Consider the block matrix given by $$M = \begin{bmatrix} A_{11}&A_{12}&0\\ A_{12}&A_{22}&A_{23}\\ 0&A_{23}&A_{33}\end{bmatrix}$$
What conditions should I impose on each matrix $A_{ij}$ to ensure that M is positive definite? Each matrix $A_{ij}$ is symmetric. I would like not to use a Schur complement-like condition to avoid deal with inverses. Also, could someone provide a good reference on this subject?
Thank you
Based on the post by user1551, I came up with the following proof.
If each matrix $A_{ij}$ is such that the block submatrices
\begin{equation*} M_1=\begin{bmatrix} A_{11}&A_{12}\\ A_{12}&A_{22}/2 \end{bmatrix}, M_2=\begin{bmatrix} A_{22}/2&A_{23}\\ A_{23}&A_{33} \end{bmatrix} \end{equation*} is positive definite, then the matrix $M$ is positive definite.

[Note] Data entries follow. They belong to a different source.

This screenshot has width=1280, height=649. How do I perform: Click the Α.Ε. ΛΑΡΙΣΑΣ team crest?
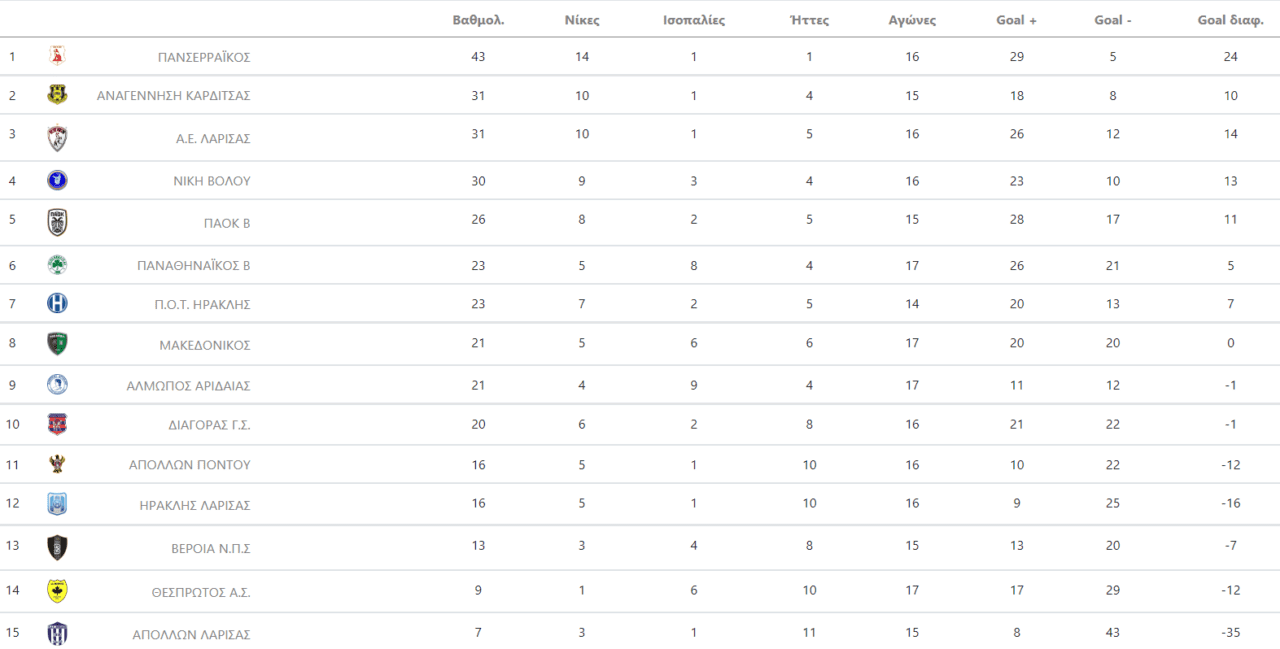pos(57,137)
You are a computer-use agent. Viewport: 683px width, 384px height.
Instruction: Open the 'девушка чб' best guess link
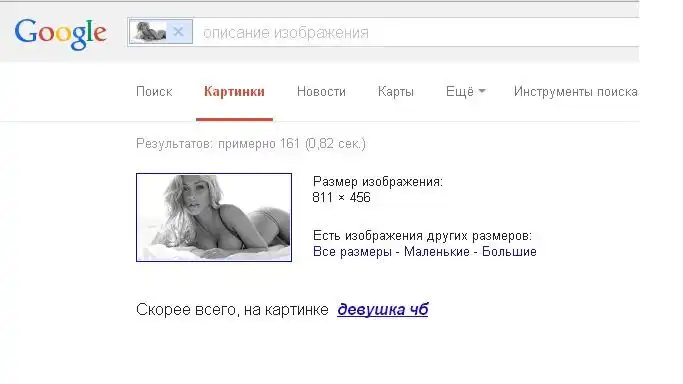pos(382,310)
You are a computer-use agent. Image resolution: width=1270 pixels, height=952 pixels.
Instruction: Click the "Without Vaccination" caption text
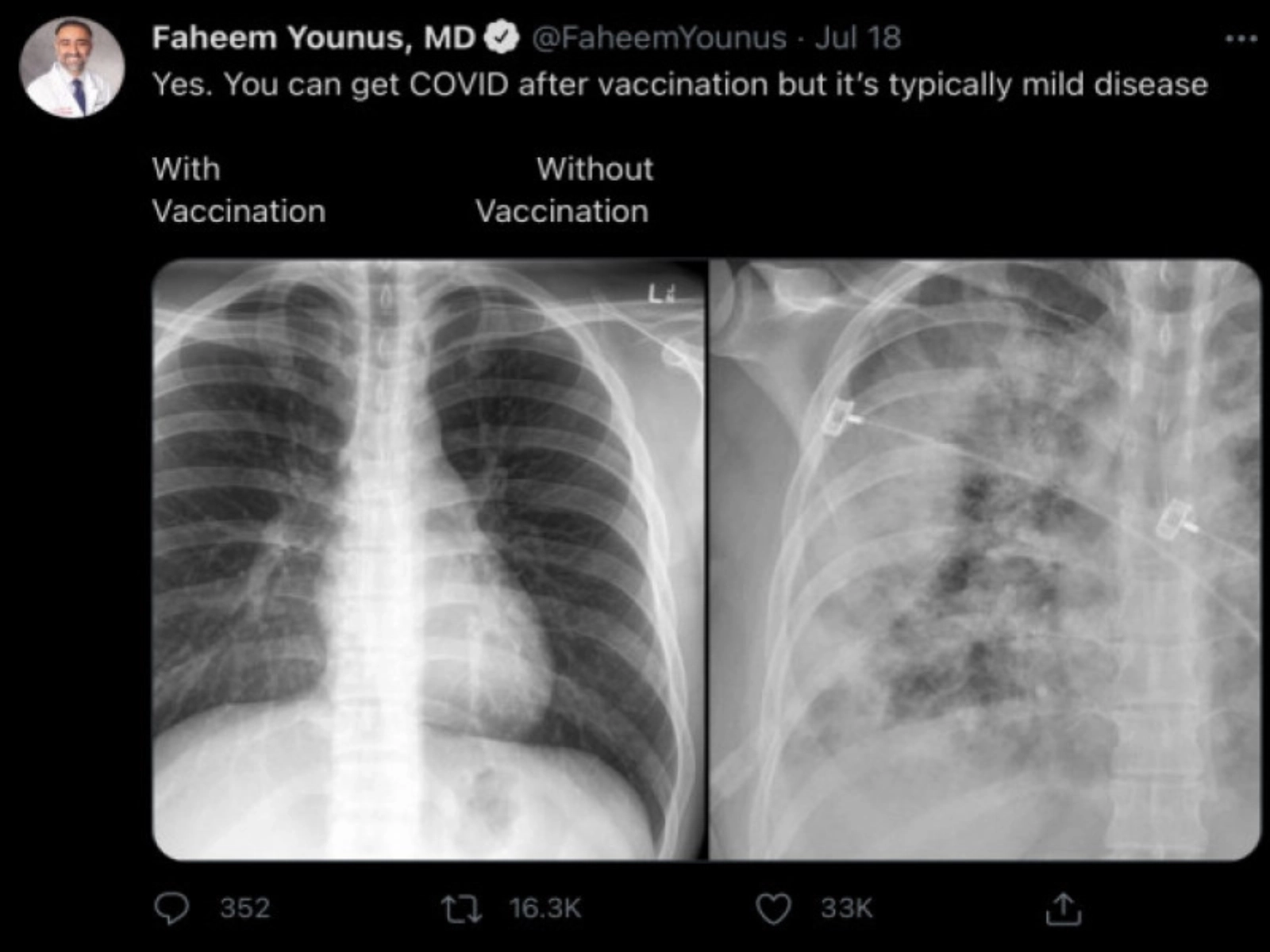point(564,190)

Proof. By assumption $M_1$ and $M_2$ are positive definite. Consequently, for vectors $(x,y)$ and $(y,z)$ the following inequalities hold \begin{align*} x^\top A_{11}x + x^\top A_{12}y + y^\top A_{12} x + y^\top \dfrac{A_{22}}{2} y&>0\\ y^\top \dfrac{A_{22}}{2}y + y^\top A_{23}z + z^\top A_{23} y + z^\top A_{33} z&>0 \end{align*} Summing both equations yields \begin{equation} x^\top A_{11}x + x^\top A_{12}y + y^\top A_{12} x + y^\top A_{22}y+y^\top A_{23}z + z^\top A_{23} y + z^\top A_{33} z>0. \end{equation} This inequality implies that the matrix $M$ is positive definite.